You missed the point I made, why is QIA not requesting NIRB to screen as Transboundary affects are clear. 12.11.1 is clear on this point. QIA can write to NEB all it wants, follow the Land Claims Agreement and NIRB should be included. This is very clear, read and learn.  NLCA is at play, article 12.11.1, do you think the DENE have a say in this? No, but your interpretation states it does. I am merely pointing out that QIA obviously failed at using the NLCA to assist Inuit in having a voice.;;; good luck, this point is done

#24. Posted by Baffin Watcher on July 15, 2014

#23 the project is outside the Nunavut settlement area which means the Nunavut Impact Review Board does not have legal jurisdiction over the seismic testing project. There is nothing that the QIA can do about that.

The project is in offshore territory that the federal government’s oil and gas administration still calls “frontier lands,” so the National Energy Board, unfortunately, has jurisdiction.

The NEB did agree to an information sharing relationship with NIRB. The NIRB, through its membership on the Nunavut Marine Council also made a recommendation that the seismic project not go forward until after the federal government completes a strategic environmental assessment. As we all know, Mr. Valcourt rejected this and the NEB greenlighted the project.

IMHO QIA has still looked weak on this issue, not because of any failure to involve the NIRB, which does not have jurisdiction anyway, but because of their failure to make a political issue out of it.

QIA tried to take a quiet administrative approach with the regulator and all that did is make QIA look weak and ineffective in the eyes of the Inuit beneficiaries.

QIA never made any strong political statements about this or made any attempt to confront the federal government through media statements or gestures of support for the Inuit of north Baffin. Same with NTI and ITK.

This is why people like Mr.

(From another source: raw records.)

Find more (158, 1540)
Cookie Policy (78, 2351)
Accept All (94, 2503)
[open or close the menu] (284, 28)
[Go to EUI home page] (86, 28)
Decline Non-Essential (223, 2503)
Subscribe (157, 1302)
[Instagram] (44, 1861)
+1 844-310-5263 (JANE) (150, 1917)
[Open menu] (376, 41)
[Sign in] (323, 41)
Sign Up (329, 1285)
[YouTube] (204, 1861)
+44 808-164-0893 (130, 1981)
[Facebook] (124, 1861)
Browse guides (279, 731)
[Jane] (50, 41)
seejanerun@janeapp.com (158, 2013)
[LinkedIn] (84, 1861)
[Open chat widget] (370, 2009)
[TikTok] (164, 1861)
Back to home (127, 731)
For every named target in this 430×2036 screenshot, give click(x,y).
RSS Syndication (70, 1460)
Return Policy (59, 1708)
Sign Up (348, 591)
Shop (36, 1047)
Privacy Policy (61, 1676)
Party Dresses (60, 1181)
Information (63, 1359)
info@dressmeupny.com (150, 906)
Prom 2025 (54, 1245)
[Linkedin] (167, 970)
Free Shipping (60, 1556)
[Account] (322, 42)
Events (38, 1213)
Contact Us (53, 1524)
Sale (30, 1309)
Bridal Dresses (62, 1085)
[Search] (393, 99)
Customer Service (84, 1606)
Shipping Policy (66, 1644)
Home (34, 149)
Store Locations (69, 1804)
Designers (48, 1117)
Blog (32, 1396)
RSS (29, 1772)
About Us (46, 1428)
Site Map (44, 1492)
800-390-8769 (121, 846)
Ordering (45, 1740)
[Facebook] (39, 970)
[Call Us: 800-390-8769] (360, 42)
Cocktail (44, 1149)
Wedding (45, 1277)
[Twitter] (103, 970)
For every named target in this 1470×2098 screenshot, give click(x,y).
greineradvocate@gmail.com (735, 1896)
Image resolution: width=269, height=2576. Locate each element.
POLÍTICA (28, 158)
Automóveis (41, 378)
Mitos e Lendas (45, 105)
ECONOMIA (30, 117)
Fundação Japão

Natanine are turning to Ecojustice, because they have no confidence in the Inuit organizations.

#25. Posted by FYI on July 15, 2014

https://www.youtube.com/watch?v=hH6UynI5m7Y&index=7&list=PLBqhed9UDNTxH9BLDz4QX8Zhfk0oeSLGg

where the boys are, the bigger picture

#26. Posted by Supersiksik on July 16, 2014

#22

I have a pretty good idea about how poor inuit communities are and how important having an ecomony is to secure inuit and Nunavuts future. I think it’s you who doesn’t understand the level of proverty there is in Nunavut. I am totally on board in creating a strong self dependent future for Nunavut.